DATA TO USE START

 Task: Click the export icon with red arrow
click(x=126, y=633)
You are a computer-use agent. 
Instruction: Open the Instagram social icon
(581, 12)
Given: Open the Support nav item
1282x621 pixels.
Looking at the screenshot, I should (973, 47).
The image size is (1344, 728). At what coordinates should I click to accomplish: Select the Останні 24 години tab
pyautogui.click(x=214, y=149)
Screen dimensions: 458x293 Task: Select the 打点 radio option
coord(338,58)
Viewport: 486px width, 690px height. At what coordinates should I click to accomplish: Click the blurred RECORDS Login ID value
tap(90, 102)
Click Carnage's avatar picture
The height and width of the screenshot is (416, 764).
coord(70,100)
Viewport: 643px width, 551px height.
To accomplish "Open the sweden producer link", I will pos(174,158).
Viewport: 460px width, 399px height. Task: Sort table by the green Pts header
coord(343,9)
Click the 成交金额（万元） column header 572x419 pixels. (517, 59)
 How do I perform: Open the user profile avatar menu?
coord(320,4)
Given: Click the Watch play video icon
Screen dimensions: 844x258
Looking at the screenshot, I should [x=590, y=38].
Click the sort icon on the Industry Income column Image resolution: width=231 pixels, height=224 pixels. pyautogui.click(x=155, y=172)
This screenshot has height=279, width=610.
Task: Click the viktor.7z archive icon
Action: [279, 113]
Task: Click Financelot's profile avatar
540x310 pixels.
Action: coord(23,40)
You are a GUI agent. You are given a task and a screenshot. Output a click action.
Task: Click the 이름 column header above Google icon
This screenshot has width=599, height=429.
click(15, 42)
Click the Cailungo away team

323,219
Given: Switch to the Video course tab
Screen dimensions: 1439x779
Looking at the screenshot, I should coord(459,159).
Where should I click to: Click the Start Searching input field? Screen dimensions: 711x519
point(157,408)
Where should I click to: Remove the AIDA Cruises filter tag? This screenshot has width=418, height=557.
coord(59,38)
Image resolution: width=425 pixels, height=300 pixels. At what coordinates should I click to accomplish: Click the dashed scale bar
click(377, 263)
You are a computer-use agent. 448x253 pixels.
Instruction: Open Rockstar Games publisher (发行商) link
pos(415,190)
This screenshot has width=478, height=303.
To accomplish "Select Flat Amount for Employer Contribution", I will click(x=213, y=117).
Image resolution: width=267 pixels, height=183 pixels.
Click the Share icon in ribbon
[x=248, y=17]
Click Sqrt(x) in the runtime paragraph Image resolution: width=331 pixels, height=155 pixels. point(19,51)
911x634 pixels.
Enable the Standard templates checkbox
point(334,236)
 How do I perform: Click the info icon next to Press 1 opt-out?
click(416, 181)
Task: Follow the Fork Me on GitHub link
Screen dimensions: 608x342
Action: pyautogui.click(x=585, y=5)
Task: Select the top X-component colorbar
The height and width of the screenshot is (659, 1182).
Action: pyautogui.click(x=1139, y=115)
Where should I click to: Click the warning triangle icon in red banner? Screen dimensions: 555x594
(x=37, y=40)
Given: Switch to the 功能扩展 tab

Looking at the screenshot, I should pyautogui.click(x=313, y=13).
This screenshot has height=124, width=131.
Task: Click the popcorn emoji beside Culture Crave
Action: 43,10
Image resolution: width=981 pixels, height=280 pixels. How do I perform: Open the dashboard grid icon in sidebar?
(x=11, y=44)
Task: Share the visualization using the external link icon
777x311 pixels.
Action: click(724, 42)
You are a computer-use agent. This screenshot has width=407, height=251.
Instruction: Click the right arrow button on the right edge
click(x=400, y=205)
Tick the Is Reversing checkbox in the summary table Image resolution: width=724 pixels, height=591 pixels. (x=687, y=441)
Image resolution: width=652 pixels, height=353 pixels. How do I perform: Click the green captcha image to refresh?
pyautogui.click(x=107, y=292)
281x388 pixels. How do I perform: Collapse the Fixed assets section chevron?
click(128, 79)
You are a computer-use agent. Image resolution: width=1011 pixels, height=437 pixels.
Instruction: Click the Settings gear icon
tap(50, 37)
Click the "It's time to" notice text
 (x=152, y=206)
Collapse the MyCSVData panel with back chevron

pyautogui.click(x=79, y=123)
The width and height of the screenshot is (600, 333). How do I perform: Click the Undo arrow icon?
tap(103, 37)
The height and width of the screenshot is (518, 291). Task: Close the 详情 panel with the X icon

DATA TO USE END

When the word "agent" appears in a line of the data, that line is counted; report the number only.

**THE COMPLETED TASK:** 5